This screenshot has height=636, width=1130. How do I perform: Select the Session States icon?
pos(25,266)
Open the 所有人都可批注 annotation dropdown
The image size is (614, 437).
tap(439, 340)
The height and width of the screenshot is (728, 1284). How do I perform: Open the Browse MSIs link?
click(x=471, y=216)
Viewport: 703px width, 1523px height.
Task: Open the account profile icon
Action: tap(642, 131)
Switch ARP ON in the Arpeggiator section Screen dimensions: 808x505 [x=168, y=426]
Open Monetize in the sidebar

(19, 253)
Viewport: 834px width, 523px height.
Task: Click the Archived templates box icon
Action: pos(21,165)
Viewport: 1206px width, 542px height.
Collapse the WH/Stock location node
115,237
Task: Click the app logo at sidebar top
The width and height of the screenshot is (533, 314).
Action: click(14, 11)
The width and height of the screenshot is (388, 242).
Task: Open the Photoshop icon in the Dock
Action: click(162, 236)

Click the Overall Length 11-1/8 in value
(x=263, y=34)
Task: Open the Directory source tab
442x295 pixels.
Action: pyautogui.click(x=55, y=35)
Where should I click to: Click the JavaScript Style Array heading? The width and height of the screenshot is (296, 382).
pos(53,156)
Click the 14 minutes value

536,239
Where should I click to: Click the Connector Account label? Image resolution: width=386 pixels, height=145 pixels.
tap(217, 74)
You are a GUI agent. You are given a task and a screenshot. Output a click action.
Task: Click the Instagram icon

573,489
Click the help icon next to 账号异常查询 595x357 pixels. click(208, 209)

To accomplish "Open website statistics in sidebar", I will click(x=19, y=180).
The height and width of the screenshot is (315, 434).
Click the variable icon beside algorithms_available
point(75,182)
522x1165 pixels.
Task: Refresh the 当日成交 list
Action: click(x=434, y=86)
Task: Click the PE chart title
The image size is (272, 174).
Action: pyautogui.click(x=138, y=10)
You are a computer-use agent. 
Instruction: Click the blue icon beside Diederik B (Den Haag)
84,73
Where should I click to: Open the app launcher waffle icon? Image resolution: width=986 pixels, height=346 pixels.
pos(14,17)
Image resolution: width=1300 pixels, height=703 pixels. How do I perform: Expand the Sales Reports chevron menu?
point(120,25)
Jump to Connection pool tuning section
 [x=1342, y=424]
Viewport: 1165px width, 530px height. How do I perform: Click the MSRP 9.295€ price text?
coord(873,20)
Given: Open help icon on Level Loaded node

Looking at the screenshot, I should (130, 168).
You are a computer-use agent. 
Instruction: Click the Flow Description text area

ACTION ITEM
Every line of the material should come back unchanged.

ANSWER SECTION
This screenshot has height=636, width=1130. How do I perform: Select the Session States icon?
pos(25,266)
Open the 所有人都可批注 annotation dropdown
The image size is (614, 437).
tap(439, 340)
The height and width of the screenshot is (728, 1284). How do I perform: Open the Browse MSIs link?
click(x=471, y=216)
Viewport: 703px width, 1523px height.
Task: Open the account profile icon
Action: tap(642, 131)
Switch ARP ON in the Arpeggiator section Screen dimensions: 808x505 [x=168, y=426]
Open Monetize in the sidebar

(19, 253)
Viewport: 834px width, 523px height.
Task: Click the Archived templates box icon
Action: pos(21,165)
Viewport: 1206px width, 542px height.
Collapse the WH/Stock location node
115,237
Task: Click the app logo at sidebar top
The width and height of the screenshot is (533, 314).
Action: click(14, 11)
The width and height of the screenshot is (388, 242).
Task: Open the Photoshop icon in the Dock
Action: click(162, 236)

Click the Overall Length 11-1/8 in value
(x=263, y=34)
Task: Open the Directory source tab
442x295 pixels.
Action: pyautogui.click(x=55, y=35)
Where should I click to: Click the JavaScript Style Array heading? The width and height of the screenshot is (296, 382).
pos(53,156)
Click the 14 minutes value

536,239
Where should I click to: Click the Connector Account label? Image resolution: width=386 pixels, height=145 pixels.
tap(217, 74)
You are a GUI agent. You are given a task and a screenshot. Output a click action.
Task: Click the Instagram icon

573,489
Click the help icon next to 账号异常查询 595x357 pixels. click(208, 209)

To accomplish "Open website statistics in sidebar", I will click(x=19, y=180).
The height and width of the screenshot is (315, 434).
Click the variable icon beside algorithms_available
point(75,182)
522x1165 pixels.
Task: Refresh the 当日成交 list
Action: click(x=434, y=86)
Task: Click the PE chart title
The image size is (272, 174).
Action: pyautogui.click(x=138, y=10)
You are a computer-use agent. 
Instruction: Click the blue icon beside Diederik B (Den Haag)
84,73
Where should I click to: Open the app launcher waffle icon? Image resolution: width=986 pixels, height=346 pixels.
pos(14,17)
Image resolution: width=1300 pixels, height=703 pixels. How do I perform: Expand the Sales Reports chevron menu?
point(120,25)
Jump to Connection pool tuning section
 [x=1342, y=424]
Viewport: 1165px width, 530px height. How do I perform: Click the MSRP 9.295€ price text?
coord(873,20)
Given: Open help icon on Level Loaded node

Looking at the screenshot, I should (130, 168).
You are a computer-use agent. 
Instruction: Click the Flow Description text area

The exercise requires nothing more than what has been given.